Tor security advisory: "relay early" traffic confirmation attack

This advisory was posted on the tor-announce mailing list.

SUMMARY:

On July 4 2014 we found a group of relays that we assume were trying to deanonymize users. They appear to have been targeting people who operate or access Tor hidden services. The attack involved modifying Tor protocol headers to do traffic confirmation attacks.

The attacking relays joined the network on January 30 2014, and we removed them from the network on July 4. While we don't know when they started doing the attack, users who operated or accessed hidden services from early February through July 4 should assume they were affected.

Unfortunately, it's still unclear what "affected" includes. We know the attack looked for users who fetched hidden service descriptors, but the attackers likely were not able to see any application-level traffic (e.g. what pages were loaded or even whether users visited the hidden service they looked up). The attack probably also tried to learn who published hidden service descriptors, which would allow the attackers to learn the location of that hidden service. In theory the attack could also be used to link users to their destinations on normal Tor circuits too, but we found no evidence that the attackers operated any exit relays, making this attack less likely. And finally, we don't know how much data the attackers kept, and due to the way the attack was deployed (more details below), their protocol header modifications might have aided other attackers in deanonymizing users too.

Relays should upgrade to a recent Tor release (0.2.4.23 or 0.2.5.6-alpha), to close the particular protocol vulnerability the attackers used — but remember that preventing traffic confirmation in general remains an open research problem. Clients that upgrade (once new Tor Browser releases are ready) will take another step towards limiting the number of entry guards that are in a position to see their traffic, thus reducing the damage from future attacks like this one. Hidden service operators should consider changing the location of their hidden service.

THE TECHNICAL DETAILS:

We believe they used a combination of two classes of attacks: a traffic confirmation attack and a Sybil attack.

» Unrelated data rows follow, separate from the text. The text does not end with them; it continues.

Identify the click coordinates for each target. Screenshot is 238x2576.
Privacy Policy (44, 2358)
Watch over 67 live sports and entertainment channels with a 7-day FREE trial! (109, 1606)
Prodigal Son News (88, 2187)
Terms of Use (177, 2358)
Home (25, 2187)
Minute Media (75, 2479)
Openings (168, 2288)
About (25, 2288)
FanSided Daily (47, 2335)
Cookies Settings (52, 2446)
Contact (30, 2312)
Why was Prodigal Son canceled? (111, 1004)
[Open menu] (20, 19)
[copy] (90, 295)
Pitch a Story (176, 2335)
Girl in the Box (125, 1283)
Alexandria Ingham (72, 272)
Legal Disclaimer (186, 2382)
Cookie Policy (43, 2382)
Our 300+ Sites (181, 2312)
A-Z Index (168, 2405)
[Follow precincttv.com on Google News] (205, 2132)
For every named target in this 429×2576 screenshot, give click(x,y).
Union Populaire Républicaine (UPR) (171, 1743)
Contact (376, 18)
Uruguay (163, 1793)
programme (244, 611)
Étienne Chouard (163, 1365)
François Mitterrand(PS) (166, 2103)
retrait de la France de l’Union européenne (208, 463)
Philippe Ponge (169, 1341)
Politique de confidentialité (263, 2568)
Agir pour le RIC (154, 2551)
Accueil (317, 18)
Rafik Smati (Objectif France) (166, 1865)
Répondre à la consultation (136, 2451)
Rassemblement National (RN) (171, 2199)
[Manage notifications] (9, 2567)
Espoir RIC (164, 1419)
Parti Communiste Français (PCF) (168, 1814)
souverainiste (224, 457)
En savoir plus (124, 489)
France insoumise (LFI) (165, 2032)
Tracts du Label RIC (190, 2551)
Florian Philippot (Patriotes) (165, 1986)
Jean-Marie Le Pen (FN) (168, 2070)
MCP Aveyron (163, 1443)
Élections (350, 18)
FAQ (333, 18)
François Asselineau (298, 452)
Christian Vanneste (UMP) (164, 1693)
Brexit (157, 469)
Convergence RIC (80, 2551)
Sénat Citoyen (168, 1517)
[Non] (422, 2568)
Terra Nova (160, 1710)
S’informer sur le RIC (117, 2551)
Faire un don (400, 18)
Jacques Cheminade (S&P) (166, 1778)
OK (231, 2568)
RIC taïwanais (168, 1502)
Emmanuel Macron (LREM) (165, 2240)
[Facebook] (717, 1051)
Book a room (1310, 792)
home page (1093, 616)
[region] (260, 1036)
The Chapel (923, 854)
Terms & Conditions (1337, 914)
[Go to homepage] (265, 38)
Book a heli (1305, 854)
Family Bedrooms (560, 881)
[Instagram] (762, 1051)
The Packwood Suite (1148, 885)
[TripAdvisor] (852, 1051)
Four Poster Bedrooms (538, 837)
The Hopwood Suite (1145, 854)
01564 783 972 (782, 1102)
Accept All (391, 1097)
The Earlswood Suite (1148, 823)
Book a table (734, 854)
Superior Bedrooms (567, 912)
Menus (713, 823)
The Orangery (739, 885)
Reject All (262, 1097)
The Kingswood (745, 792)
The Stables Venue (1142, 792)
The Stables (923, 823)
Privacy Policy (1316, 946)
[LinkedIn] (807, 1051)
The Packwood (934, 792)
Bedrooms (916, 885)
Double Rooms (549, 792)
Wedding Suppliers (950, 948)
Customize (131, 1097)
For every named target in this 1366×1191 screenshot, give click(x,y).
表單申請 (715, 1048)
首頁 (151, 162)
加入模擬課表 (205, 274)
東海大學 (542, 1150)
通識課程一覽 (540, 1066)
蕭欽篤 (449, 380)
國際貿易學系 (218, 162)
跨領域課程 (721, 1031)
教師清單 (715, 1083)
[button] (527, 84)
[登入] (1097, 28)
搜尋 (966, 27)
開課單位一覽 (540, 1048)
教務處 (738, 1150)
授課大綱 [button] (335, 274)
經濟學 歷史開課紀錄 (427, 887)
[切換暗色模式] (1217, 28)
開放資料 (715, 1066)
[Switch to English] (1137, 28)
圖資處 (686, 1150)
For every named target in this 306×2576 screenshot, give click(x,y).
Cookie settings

A traffic confirmation attack is possible when the attacker controls or observes the relays on both ends of a Tor circuit and then compares traffic timing, volume, or other characteristics to conclude that the two relays are indeed on the same circuit. If the first relay in the circuit (called the "entry guard") knows the IP address of the user, and the last relay in the circuit knows the resource or destination she is accessing, then together they can deanonymize her. You can read more about traffic confirmation attacks, including pointers to many research papers, at this blog post from 2009:
https://blog.torproject.org/blog/one-cell-enough

The particular confirmation attack they used was an active attack where the relay on one end injects a signal into the Tor protocol headers, and then the relay on the other end reads the signal. These attacking relays were stable enough to get the HSDir ("suitable for hidden service directory") and Guard ("suitable for being an entry guard") consensus flags. Then they injected the signal whenever they were used as a hidden service directory, and looked for an injected signal whenever they were used as an entry guard.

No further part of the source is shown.